APPROACHING SAFETY HOLISTICALLY
After a process is stable and compliant, safety should focus on worker and process capability by diverging into worker skills and equipment maintenance. Phil La Duke of Rockford Greene reveals why there is no need to spend lots of time trying to improve workplace safety through worker training and total productive maintenance when there are many other low-cost actions that can be quickly deployed.
After a process is stable and compliant, safety should focus on worker and process capability by diverging into worker skills and equipment maintenance. No need to spend lots of time trying to improve workplace safety through worker training and total productive maintenance when there are many other low-cost actions that can be quickly deployed.
In the past thirty years a variety of approaches to improving the safety of the workplace has evolved. Far from creating a unified methodology for lowering the risk of worker injuries, the theorists have squabbled and argued without coming close to reaching consensus. But even the staunchest advocate must admit that there is no magic bullet for making the workplace safer and will begrudgingly grant that a blended approach to worker safety is likely necessary.
Despite the variety of approaches, operations leadership doesn’t really care what approach is deployed. Instead, the leadership in most organizations cares about results and is likely to pursue any course of action with the highest likelihood of success with the least effort required. This leaves most safety professionals left to puzzle out which safety tools best serve their organizations.
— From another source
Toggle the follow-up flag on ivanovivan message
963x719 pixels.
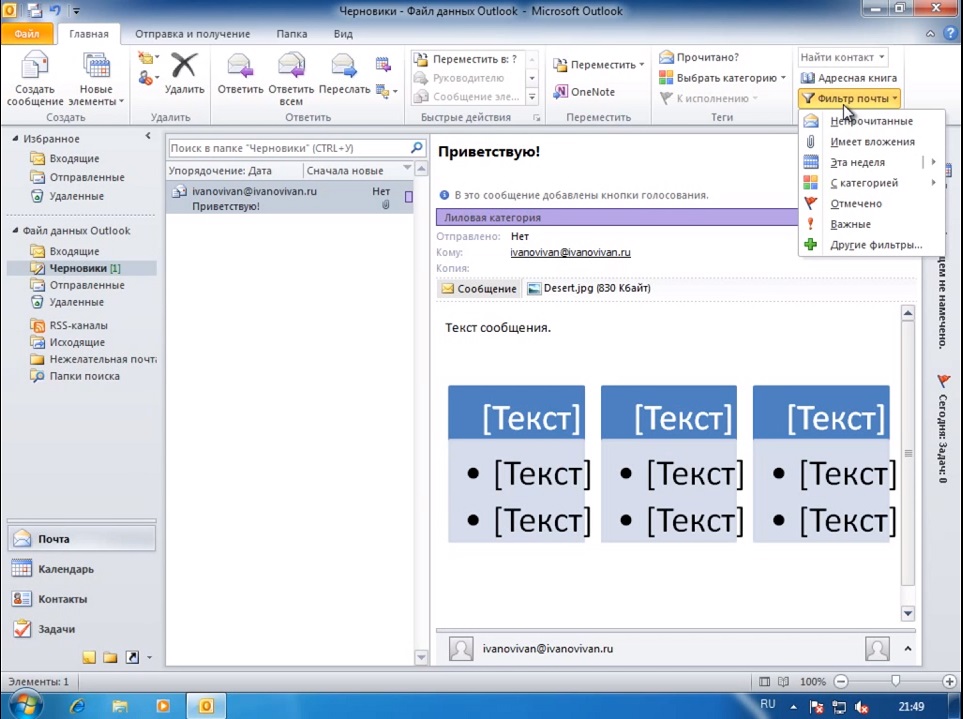(408, 197)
It’s unfortunate that the safety community has spent so much time arguing the merits of one approach over another instead of focusing on the most appropriate safety process based on the organization’s maturity, industry, and processes. The key to worker safety is knowing the hierarchy of the safety management tactics. The first step toward a safer workplace is ensuring compliance with local, regional (state or provincial), and federal laws and regulation. Compliance most certainly does not guarantee that an organization can prevent injuries it establishes a disciplined approach on which all the other methods are built.
After the organization can be reasonably certain that its process is stable and compliant, it should focus on worker and process capability. At this point, safety diverges into two key areas: worker skills and equipment maintenance. One need not spend a lot of time pouring over safety theory to improve the safety of the workplace through worker training and total productive maintenance. In fact, there are many low-cost actions that safety professionals can quickly deploy.
The first is to team with the organization’s human resources or training function to ensure that the training that workers receive completely prepares them for the work they are expected to perform. This is perhaps a bit more complicated than it seems, since the work is not confined to training courses and will likely extend to the development of Job Safety Analysis and the development of Standard Work and its associated instructions. And as these efforts mature and evolve, they may also include pre-employment screening and changes in how candidates are qualified and hired.
Running parallel to these efforts to hire and train more suitable employees are attempts to make equipment more reliable and predictable through Total Productive Maintenance (TPM) efforts. Robust TPM efforts will dramatically lower the risk of injuries associated with machine failures, including risks associated with slip, trip, and falls resulting from fluid leaks, exposure to hazardous materials used in the process, and many other factors that either pose a direct risk or heighten the probability or severity of injuries by creating catalysts for injuries.
How resources are deployed between efforts to improve worker capability and process capability depend in large measure on an organization’s process. Organizations involved in batch manufacturing, for example, are likely better served deploying resources to improve process capability than training workers, whereas organizations involved in agriculture may be better served focusing on the workers’ skills. In all cases focusing improvement efforts on your process and training will have tremendous payoffs outside worker safety and, as the workplace becomes more stable and efficient, it also becomes easier to focus on larger, more complex issues such as unsafe behaviors or continuous improvement.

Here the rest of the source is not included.